Help! Starter is active...now I need the right bread recipe!
I have ground my own grain and made my own whole grain bread (nothing white) for two years now. I have wanted to do sourdough rye for a long time, and finally decided to try to make a starter. I followed the recip with the 2 T. rye flour and 2 T. pineapple juice. Today is day 6 and it is expanding, bubbly, fluffy, is smelling sour and yeasty, and makes a neat sound when you stir it down. :) I;m so excited!! My only problem is I don;t know which sourdough rye bread recipe to use with this starter!! Help! I've found recipes using white flour- with starters that are made using 1 c. flour and 1 c. water, but this starter used much less flour and liquid and I'm afraid I'll get the measurements all wrong. Can someone help me?
I need a whole grain recipe for sourdough bread using the juice starter.

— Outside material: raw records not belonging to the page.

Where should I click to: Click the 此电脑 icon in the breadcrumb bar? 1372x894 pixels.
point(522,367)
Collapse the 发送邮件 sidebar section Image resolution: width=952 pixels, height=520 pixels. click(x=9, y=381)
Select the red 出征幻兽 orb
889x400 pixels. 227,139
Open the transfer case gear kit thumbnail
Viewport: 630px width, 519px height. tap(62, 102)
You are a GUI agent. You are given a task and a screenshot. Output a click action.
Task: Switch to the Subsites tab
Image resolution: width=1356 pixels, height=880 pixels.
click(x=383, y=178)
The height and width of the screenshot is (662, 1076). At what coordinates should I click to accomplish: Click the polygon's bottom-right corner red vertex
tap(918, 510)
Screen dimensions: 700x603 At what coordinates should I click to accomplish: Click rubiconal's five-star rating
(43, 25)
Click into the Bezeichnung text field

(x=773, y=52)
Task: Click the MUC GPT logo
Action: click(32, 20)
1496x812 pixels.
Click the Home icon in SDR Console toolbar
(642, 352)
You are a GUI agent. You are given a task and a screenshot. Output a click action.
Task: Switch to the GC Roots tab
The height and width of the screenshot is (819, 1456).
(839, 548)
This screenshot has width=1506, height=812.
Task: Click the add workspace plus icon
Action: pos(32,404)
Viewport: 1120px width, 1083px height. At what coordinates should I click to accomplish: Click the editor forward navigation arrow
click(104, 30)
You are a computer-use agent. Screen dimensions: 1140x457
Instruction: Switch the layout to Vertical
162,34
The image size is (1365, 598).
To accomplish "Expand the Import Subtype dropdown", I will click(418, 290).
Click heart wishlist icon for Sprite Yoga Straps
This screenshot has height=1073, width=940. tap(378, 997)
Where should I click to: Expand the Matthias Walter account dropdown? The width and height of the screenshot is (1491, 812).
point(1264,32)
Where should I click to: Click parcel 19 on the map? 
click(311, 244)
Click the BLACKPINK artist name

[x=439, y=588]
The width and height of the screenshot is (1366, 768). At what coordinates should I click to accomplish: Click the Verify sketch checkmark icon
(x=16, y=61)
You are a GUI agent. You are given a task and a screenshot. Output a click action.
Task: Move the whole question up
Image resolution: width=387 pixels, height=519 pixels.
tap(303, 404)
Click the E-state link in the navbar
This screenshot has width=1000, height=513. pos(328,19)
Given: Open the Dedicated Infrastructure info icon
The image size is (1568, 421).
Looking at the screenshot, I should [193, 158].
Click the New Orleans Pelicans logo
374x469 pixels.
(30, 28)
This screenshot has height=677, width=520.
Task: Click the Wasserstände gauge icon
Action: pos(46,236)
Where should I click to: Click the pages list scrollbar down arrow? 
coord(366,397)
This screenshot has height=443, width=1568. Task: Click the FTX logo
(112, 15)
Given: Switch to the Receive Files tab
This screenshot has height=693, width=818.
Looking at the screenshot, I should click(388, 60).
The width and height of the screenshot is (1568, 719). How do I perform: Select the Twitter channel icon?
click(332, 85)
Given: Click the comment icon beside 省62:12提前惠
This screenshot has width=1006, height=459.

I also have a few other questions, being new to the sourdough experience:
1. When will I know my starter is strong enough to make bread with? The recipe on this site mentioned allowing the flavor to develop by discarding/feeding for two weeks??
2. Am I really supposed to disgard all of it except 1/4 c. EVERY DAY and keep adding the 1/4 c. water and 1/4 c. flour? Is this like forever? It seems like such a waste. :(
3. When I do I know to store it in the fridge?
It is so beautiful right now and I don't want to waste any time. So, if someone has a really great recipe that worls well with this starter and whole rye, could you please post it or point me in the right direction? Thanks so much!